Meanwhile BR and I were in our respective bars – BR in Nashville, and me here in Arlington, VA – trying to stomach a frustratingly close game, all the while texting one another furiously from possession to possession.  As usual, BR got peeved at me when I nostalgically hearkened back to the steady hand of Jason Richards.  “I don’t think about that,” he texted with obvious disdain.  I know I can be a bit unstable during games, often riding an emotional roller coaster with each swing in momentum.  One minute, you’ll see me leaping in the air with Curry admiration, the next, i’ll be slumped in my chair cursing negatively at an ill-advised Barr jumper or a ticky-tack Rossiter foul.  Whenever my personality clashes with BR (as it so often does), it’s up to one of us to stoically remind the other: “Solidarity.”
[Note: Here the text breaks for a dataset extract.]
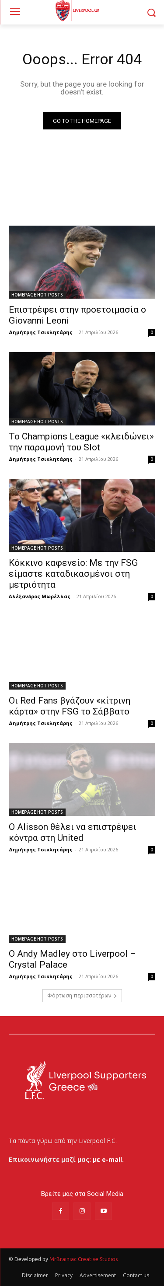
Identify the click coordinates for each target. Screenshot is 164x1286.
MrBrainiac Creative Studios (83, 1259)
Solidarity is easy to discount during a Socon toilet flushing, but it was a lifeline during and after that dismal loss to Purdue last week.  With the game far out of reach, most CBS affiliates switched to UConn v. Gonzaga.  The station at my location kept the Davidson game on, and in masochistic fashion, I watched till the final second had expired off the clock, believing in a Curry miracle until the end.  BR’s feed was one of the many that switched, and I dutifully recounted the play-by-play for him and his family over the phone.  That’s solidarity.

But having gone off-track by paying the obligatory lip-service to a loss that we all deserved (see, e.g., my most recent “Superstar” post), I return to the task at hand: castigating those hapless spectators who paid double disrespect to their hot dogs — first, by somehow not eating the things by the time the game was nearly over, and second, by flipping the uneaten beef and bun onto the hardwood.  Seriously, did those fans really think Davidson would NOT win their 38th straight Socon contest?  Yeah, we’ve been struggling recently…but…that’s 38 consecutive wins.  38.  I don’t care if your frank is microwaved or even straight out of the refrigerator; it deserves more than a kamikaze flight path from row 35.

Admittedly, I’m a little bit concerned about the 79-75 margin of victory.  But not as concerned as I am with BR’s habit of putting ketchup on his hot dog.  As if the sodium dosage of a dog isn’t bad enough, spraying some liquid red salt on top generates more hypertension than watching Curry get hit with four offensive fouls before burying Duke with a trio of 35-foot daggers down the stretch.  I prefer my dogs dressed “Chicago Style.”  In fact, on my way out of Detroit next spring, I may need to make a stop in the Windy City to celebrate.